Each record needs to be transcribed exactly.

● **DATA RECORDS**:
########
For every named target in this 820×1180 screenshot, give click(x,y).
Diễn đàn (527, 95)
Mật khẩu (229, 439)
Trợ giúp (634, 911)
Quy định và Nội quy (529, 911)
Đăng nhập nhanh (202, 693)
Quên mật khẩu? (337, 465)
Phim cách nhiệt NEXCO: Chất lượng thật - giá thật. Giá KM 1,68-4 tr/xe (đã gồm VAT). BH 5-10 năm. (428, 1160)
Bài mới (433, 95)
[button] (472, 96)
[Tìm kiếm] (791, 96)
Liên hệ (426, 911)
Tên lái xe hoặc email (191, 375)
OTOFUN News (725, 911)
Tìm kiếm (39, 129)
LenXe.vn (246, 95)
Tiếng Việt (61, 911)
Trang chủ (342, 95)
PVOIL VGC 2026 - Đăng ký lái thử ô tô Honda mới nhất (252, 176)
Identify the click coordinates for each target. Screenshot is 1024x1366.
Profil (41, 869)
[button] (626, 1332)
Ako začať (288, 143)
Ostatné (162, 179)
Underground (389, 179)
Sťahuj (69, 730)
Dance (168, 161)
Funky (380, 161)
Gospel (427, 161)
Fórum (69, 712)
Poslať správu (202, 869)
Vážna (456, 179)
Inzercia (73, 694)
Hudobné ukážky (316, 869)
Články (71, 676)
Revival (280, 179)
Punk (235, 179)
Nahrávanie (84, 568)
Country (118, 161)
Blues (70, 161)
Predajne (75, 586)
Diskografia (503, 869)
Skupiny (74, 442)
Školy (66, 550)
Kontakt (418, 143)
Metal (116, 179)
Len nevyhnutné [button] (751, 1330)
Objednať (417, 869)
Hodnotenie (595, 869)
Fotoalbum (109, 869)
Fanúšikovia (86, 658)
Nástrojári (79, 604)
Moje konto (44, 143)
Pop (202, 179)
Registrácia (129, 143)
########
● **WRITTEN ANSWER**:
For every named target in this 820×1180 screenshot, give click(x,y).
Diễn đàn (527, 95)
Mật khẩu (229, 439)
Trợ giúp (634, 911)
Quy định và Nội quy (529, 911)
Đăng nhập nhanh (202, 693)
Quên mật khẩu? (337, 465)
Phim cách nhiệt NEXCO: Chất lượng thật - giá thật. Giá KM 1,68-4 tr/xe (đã gồm VAT). BH 5-10 năm. (428, 1160)
Bài mới (433, 95)
[button] (472, 96)
[Tìm kiếm] (791, 96)
Liên hệ (426, 911)
Tên lái xe hoặc email (191, 375)
OTOFUN News (725, 911)
Tìm kiếm (39, 129)
LenXe.vn (246, 95)
Tiếng Việt (61, 911)
Trang chủ (342, 95)
PVOIL VGC 2026 - Đăng ký lái thử ô tô Honda mới nhất (252, 176)
Identify the click coordinates for each target. Screenshot is 1024x1366.
Profil (41, 869)
[button] (626, 1332)
Ako začať (288, 143)
Ostatné (162, 179)
Underground (389, 179)
Sťahuj (69, 730)
Dance (168, 161)
Funky (380, 161)
Gospel (427, 161)
Fórum (69, 712)
Poslať správu (202, 869)
Vážna (456, 179)
Inzercia (73, 694)
Hudobné ukážky (316, 869)
Články (71, 676)
Revival (280, 179)
Punk (235, 179)
Nahrávanie (84, 568)
Country (118, 161)
Blues (70, 161)
Predajne (75, 586)
Diskografia (503, 869)
Skupiny (74, 442)
Školy (66, 550)
Kontakt (418, 143)
Metal (116, 179)
Len nevyhnutné [button] (751, 1330)
Objednať (417, 869)
Hodnotenie (595, 869)
Fotoalbum (109, 869)
Fanúšikovia (86, 658)
Nástrojári (79, 604)
Moje konto (44, 143)
Pop (202, 179)
Registrácia (129, 143)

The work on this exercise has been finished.